Synopsis
Spam affects all people with email addresses that are published on the
web. It also affects many who had gone to some length to keep their
address private. Its getting worse, and those that are making money
from it are innovating rapidly to defeat the mail filters leveraging
the theories of Reverend Bayes. It's a war.
Rather than obsolete email, the ubiquitousness of the @
sign, charge for email, perhaps more schemes like the Sender
Policy Framework
(SPF) idea need to be rolled out. SPF
has flaws, by the way. Amongst other things it can push the roll out of SPF ... early adopters can see no benefit.

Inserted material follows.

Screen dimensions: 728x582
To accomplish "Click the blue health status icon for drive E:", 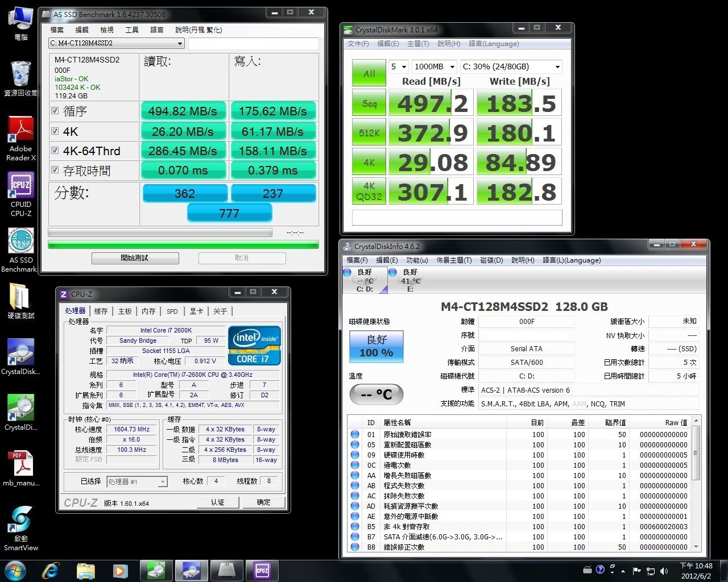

Many years ago 2002* on the mail list for Apache's Java Mail Server (JAMES)
an extension to SMTP was proposed and discussed. The idea: There
needed to be a phased update of mail servers to a new standard whereby
the origin of emails could be confirmed. "Did You Send This"
(DYST) was born.....
Details
Your SMTP server caches a digest of your email for an hour or so.

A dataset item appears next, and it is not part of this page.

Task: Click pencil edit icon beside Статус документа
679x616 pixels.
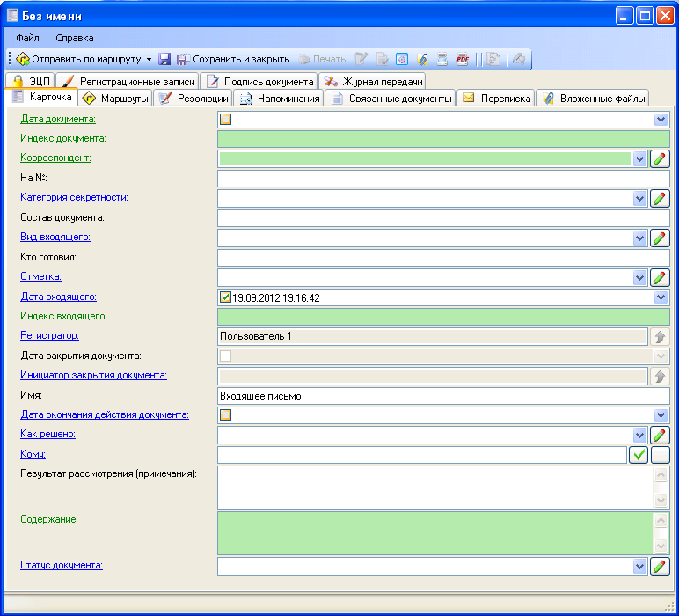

The destination SMTP server before passing the mail to the user
in question's in box, calls back to your SMTP server and asks "Did you
send this" in respect of the digest of the message it has just
received. It actually does the HELO business first then a DYST
command which would be new to the command set of SMTP.
It would involve a new IETF RFC, and a wide scale upgrade to SMTP
software over a period of time. You could consider it to be
phased implementation though. Some universities roll it out
first, and after a period of some warning or marking of incoming email,
they turn off support for mails originating from servers that do not
support DYST. Hotmail, Yahoo (etc) upgrade their servers to
support DYST but do not turn off support on the same schedule as
the Uni's would. Corporate leviathan's would be last. The
laggards in the bell curve of adoption.
The trick would be to call back to the alleged originator before fully
accepting the email and to issue some sort of rejection if not.
Sending servers that do not get it, and simply retry over and
over could be blacklisted, thus the fact that an email did get sent,
could be apparent to the genuine sender. In fact a blacklist
system would be a good way of reducing the amount of redundant DYST
checks.
Pressure to change
The pressure from that action, would cause more and more sysadms to
upgrade their SMTP or mail software, or switch to a 'joined up'
solution that did support it. After a period of time, all mail
servers are seen to be upgraded, and the remainder find it impossible
to email many people.
Spammers will still take over Windows 95 boxes in various bedrooms and
hijack the user's bona fide account for spamming, but the ISP is going
to get early warning now, and the account could be suspended pretty
quickly. Not as a result of a gazillion DYST calls, but
because of profiling/counting the outgoing mails, indeed checking their
reply-to or sent-as header entries. This means the hijacked
account can still send spam, but established mechanisms can close if
down.
Flaws
There are multiple flaws to the implementation though ..
It means for one, I can't run hammant dot org email through thoughworks
dot com's email system at moments of convenience. Lots of techies mix
and match their incoming and outgoing email. Sorry but it has to go in
the name of Spam reduction.
Also, particularly for the larger organizations, the SMTP server that
is used for outgoing email is not the same one as (or not connected to)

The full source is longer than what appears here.